La democracia brasileña corre riesgo de colapsar si no se logra la aprobación de reformas fundamentales a su sistema de pensiones y a su legislación laboral, declaró a Bloomberg el presidente de la Cámara Baja del Congreso.
Rodrigo Maia, reelegido en su cargo la semana pasada, advirtió que si no se redimensiona el costoso aparato estatal brasileño, el país no emergerá de su actual crisis económica y se enfrenta un 100% de probabilidades de elegir a un populista en las próximas elecciones generales de 2018.
“El sistema democrático, no solo el Congreso sino también el poder ejecutivo y el judicial en Brasilia, podrían colapsar si las reformas no son aprobadas”, dijo Maia desde su residencia oficial en la costa del lago Paranoa en la capital de la nación.

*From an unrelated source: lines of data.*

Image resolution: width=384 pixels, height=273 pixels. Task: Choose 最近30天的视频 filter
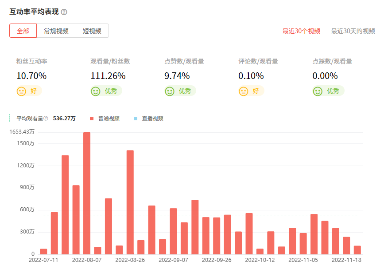tap(353, 31)
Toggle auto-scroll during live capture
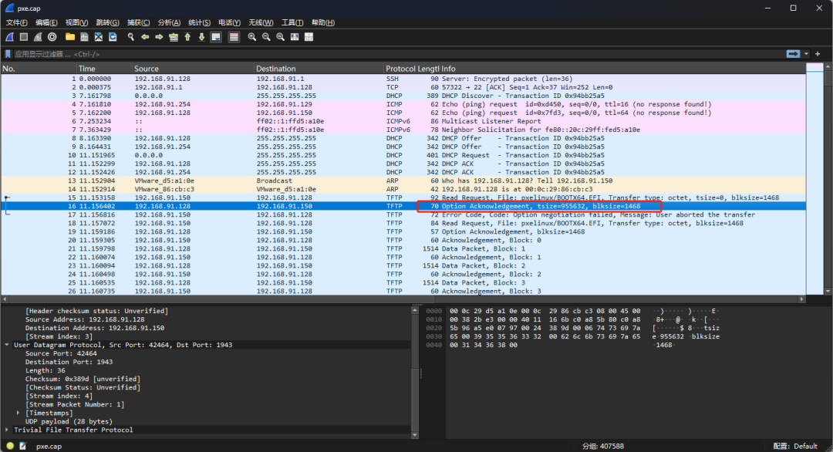 click(216, 37)
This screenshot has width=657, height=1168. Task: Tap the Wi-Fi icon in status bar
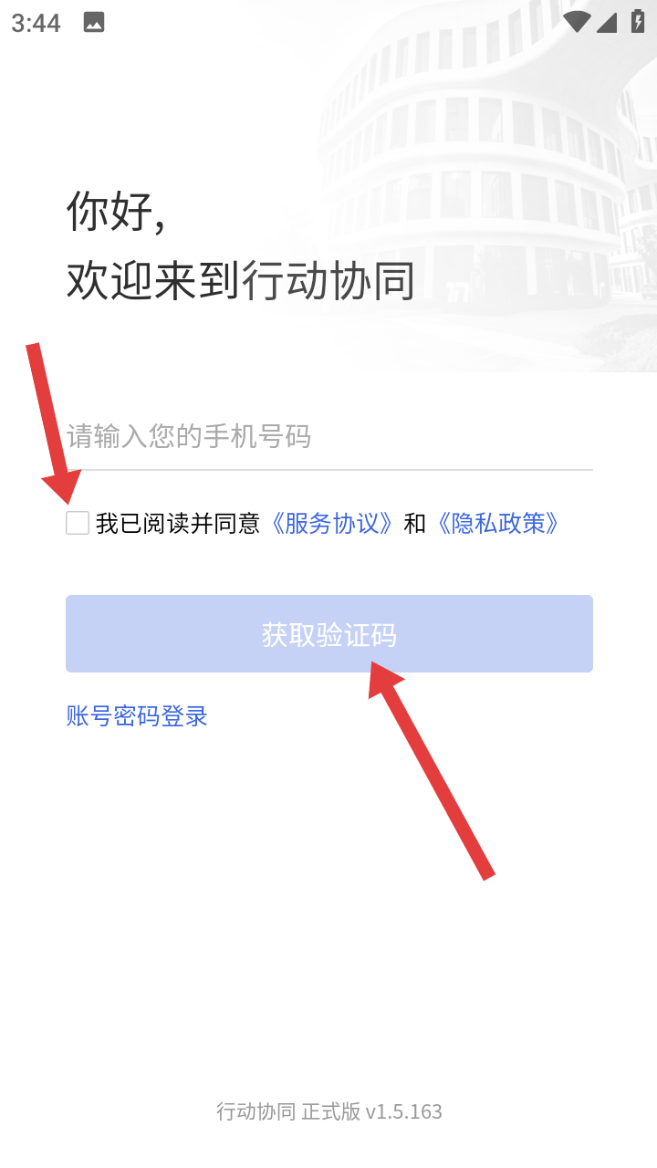577,22
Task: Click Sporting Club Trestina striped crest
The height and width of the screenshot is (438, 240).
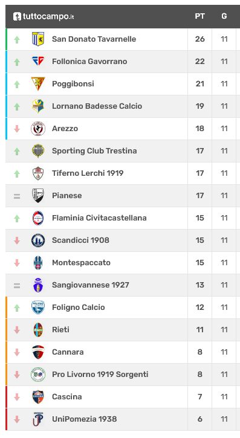Action: click(38, 151)
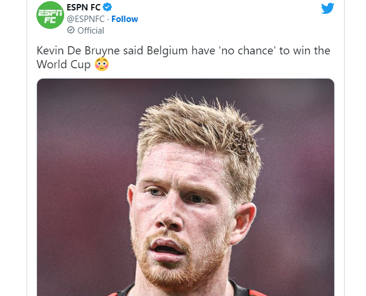
Task: Click the blue verified checkmark badge
Action: [x=108, y=8]
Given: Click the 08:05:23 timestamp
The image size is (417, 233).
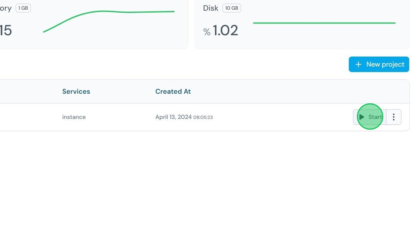Looking at the screenshot, I should 203,117.
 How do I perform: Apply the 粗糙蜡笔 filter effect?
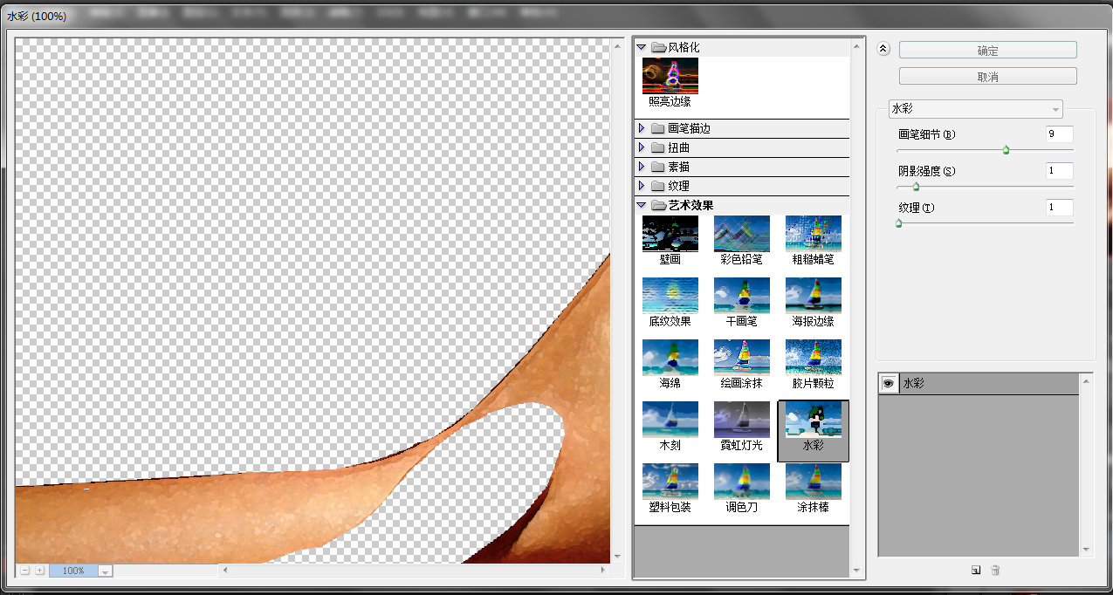pyautogui.click(x=813, y=234)
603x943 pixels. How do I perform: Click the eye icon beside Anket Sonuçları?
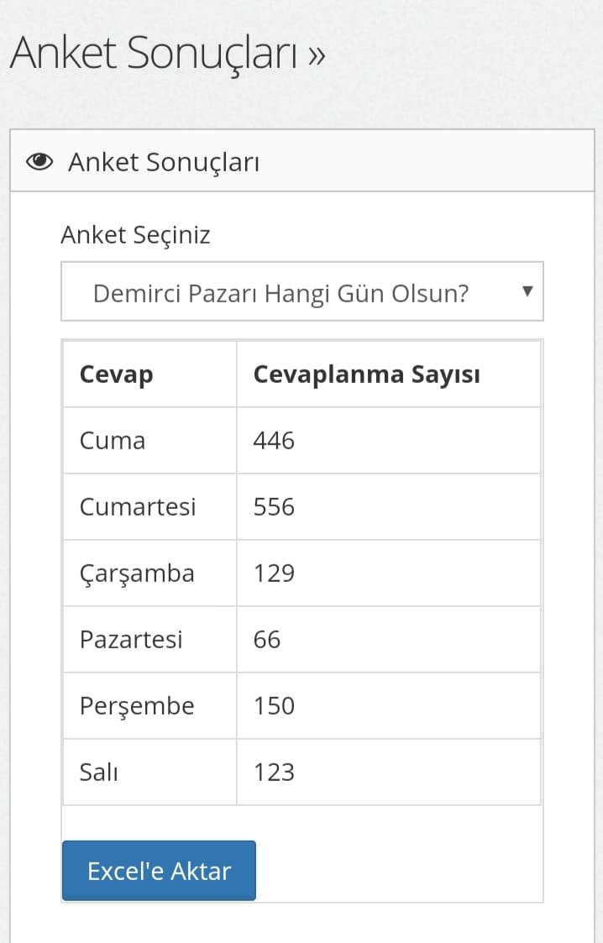[39, 162]
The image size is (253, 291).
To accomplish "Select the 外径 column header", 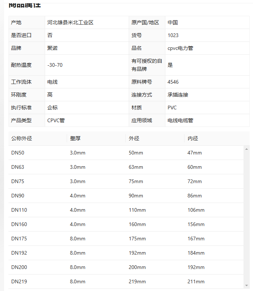I will (134, 138).
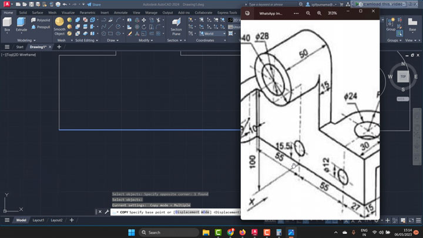Click the Group objects icon
This screenshot has height=238, width=423.
tap(391, 23)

El gobierno del presidente Michel Temer ha puesto en marcha una serie de reformas de amplio calado en un intento por controlar un déficit presupuestario que sigue creciendo, restablecer la confianza de los inversionistas y sacar a Brasil de su peor recesión en más de un siglo.
El año pasado, logró la aprobación de una enmienda constitucional para congelar el gasto público en términos ajustados a la inflación durante 20 años.
Este año, el gobierno está centrado en reformar el sistema de pensiones y la legislación laboral del país.
Si no se producen cambios, los esfuerzos de austeridad en otros ámbitos serán vanos, adujo.
Sin más medidas para restaurar la confianza, la inflación, los empleos y el crecimiento económico podrían empeorar, lo que derivaría en el tipo de alteraciones del orden público que varios estados brasileños han presenciado recientemente, manifestó el político de 46 años.
“Los movimientos radicales se moderarán cuando vean que somos capaces de implementar la recuperación económica del país”, sostuvo.
Como presidente de la Cámara, Maia ha demostrado ser un leal aliado del gobierno de Temer, que espera obtener la aprobación del Congreso para los proyectos de ley sobre pensiones y mercado laboral a mediados de año.